In my view, there is a clear distinction between an effective OMS, defined and derived to handle particular instrument types and an EMS which effects the best execution of a particular trade. There are two implications: 1. an OMS should be able to link with common data standards to an EMS 2. the EMS should be a liquidity gatherer from multiple OMS sources There will be over time more regulatory constraints which ensure that the distinction between the

two separate but linked provisions is clear. Answer – yes there is an advantage to separate the two – one as a commercial support system, the second as a form of ‘market’.

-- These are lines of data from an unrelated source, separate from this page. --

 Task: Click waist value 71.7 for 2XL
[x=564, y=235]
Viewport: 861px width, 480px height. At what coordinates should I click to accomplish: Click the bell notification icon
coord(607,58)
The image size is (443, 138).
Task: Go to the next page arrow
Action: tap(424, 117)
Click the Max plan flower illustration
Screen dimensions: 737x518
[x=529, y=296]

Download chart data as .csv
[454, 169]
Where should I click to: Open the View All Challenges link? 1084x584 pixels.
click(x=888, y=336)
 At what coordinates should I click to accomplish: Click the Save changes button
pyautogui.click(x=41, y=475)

If OMS and EMS systems are kept functionally separate, how are reporting discrepancies between them accounted for, specifically in regards to timestamps for the lifecycle of the trade?

David Bilbé

We are not at a point where such discrepancies do not exist. However, over time with the continuing demand and provision of common data standards and protocols, multiple OMS systems will continue to feed into EMS with reduced time discrepancies. During my time as Director of Secondary markets at the LSE the issue of order capture into the market system was a prominent agenda item. At that time there was a firm proposal to bring all trades onto a common latency level through an order aggregator to reduce the differing network speeds, lack of standardisation (as there was at that time) and therefore deep concern from market participants concerning timeliness of available market data. The problem was never overcome satisfactorily. However, feeding order for execution to a ‘liquidity pool’ which is non-proprietary is both good for the market and with the enhance standards for data capture and reporting this will reduce as an issue.